Inside of a cup, you place a bacteria whose population will double every minute. The time, when you put the bacteria in there, was 11:00. The cup will be filled by 12:00. You had to use a microscope to make sure that you actually got it in there, it was that small. At what time is that cup half-way full?
You're certainly right that such surpluses are bad thing - for the economy (how much money are we wasting on agricultural subsidies? In the EU, it's 40-50% of its budget...) and for the environment. If we adopted sensible policies in agriculture, we could abandon at least 1/3 of the cultivated land (perhaps even more) and restore it to its original condition (forests and meadows). Of course that would probably destroy the traditional rural way of life in many regions, but in exchange for that we'd have healthier environment to live in (not to mention that the expansion of forests would consume some of the CO2 we're releasing to the atmosphere).
I don't think that we have to abandon the "rural way of life" moreso that what we have to do is revolutionize it. Turn our totalitarian farming system into organic farms that produce a wide variety of goods. Forget crop rotation, mix your crops among the various fields. This also goes a long way to take care of pests. Co-exist with the world around you.
Not necessarily. A subsistence farmer who scratches a living by burning swathes of rainforest in order to farm the land for few years before moving on is on average pretty destructive.
And I can assure you that in most cases, this farming is doing this either to produce a crop that he sells abroad, to wealthy westerners, or because the good farmland is already taken up for that purpose. In either case, the farmer is destructive, but you're never going to convince me that he does as much damage as the average citizen in the western world. Our consumption fuels the destruction of habit all over the world.
Of course the poor countries can't go the same way we did, because Western-style industrialization is impossible to sustain if the whole world was to do it. So we need to help them skip the most destructive and polluting phases and move directly to the "cleaner" type of industrialized economy.
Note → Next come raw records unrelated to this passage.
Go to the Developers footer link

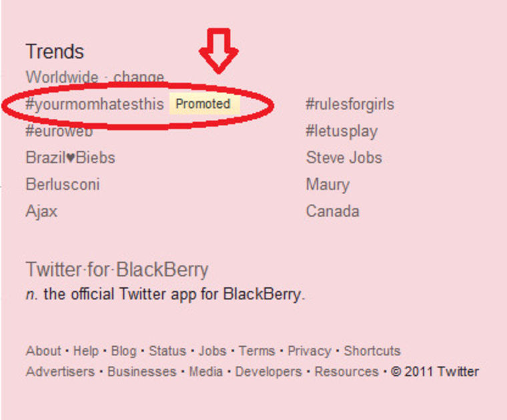[x=268, y=371]
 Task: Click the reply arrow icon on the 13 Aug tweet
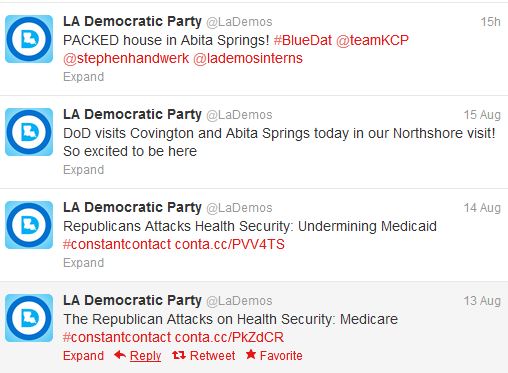[x=120, y=355]
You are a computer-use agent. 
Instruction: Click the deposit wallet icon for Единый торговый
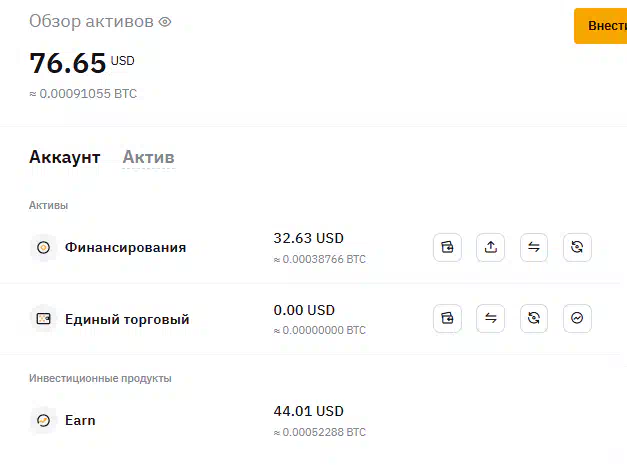click(x=447, y=318)
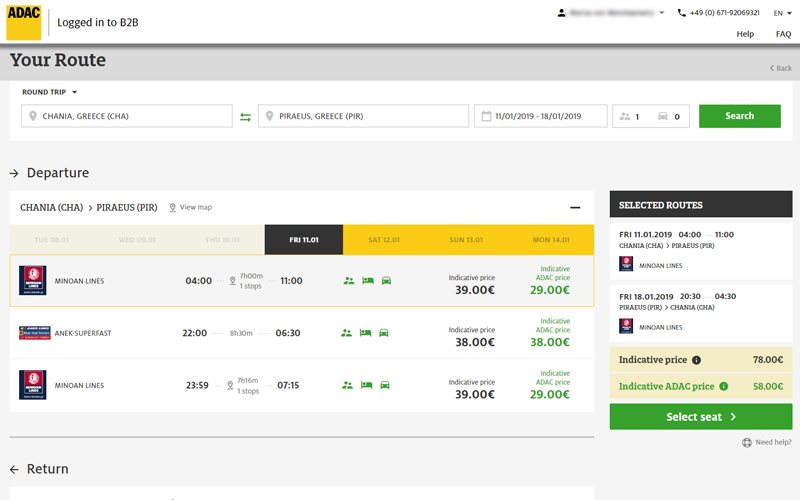Click vehicle icon on 22:00 ANEK sailing

tap(384, 333)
Granted, but they are not going to willingly accept this as long as we're still living the same way that we are, today. Its a pipe dream to think so. We have to set the example and we have the leading minds and technology to figure out this new way of life.
I don't think so, at least not as far as the future is concerned. With a sensible economic system (yeah, I mean the evil called 'welfare state') in which human development is of the highest priority, even 'poor' people could enjoy a pretty good standard of living without the need of excessive damage being made to the environment. Of course this assumption is based on my belief that technology can actually help us improve the efficiency of our industry and remove the need to employ people in menial tasks.
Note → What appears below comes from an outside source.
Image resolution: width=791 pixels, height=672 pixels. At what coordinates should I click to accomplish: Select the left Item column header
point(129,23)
We've been trying to come up with such a system for at least a hundred years. The only thing that such attempts have ever turned up was to make EVERYONE poor, with a smaller elite still at the top. The foundational economic system that we've been using for thousands of years, has to change.
True. Which why the Western way of life needs to change profoundly. Hence what I said about leading by example.
Then, we do, in fact, agree on something!
I don't underestimate it - I am actually pretty sceptical about our future. Collapse is on the horizon, it will take roughly 50 years to get to it, if we don't change our ways.
Another thing that we agree on.
Not just America. Europe, Japan, Korea, Australia and other developed parts of the world need to present a new model, a new way of life based on the things we discussed in this thread.
We cannot very well control what they do. We can only try to change their minds through leadership, at home. It WILL certainly take a worldwide effort, but it has to start somewhere. I am an American, so for me, it has to start, at home.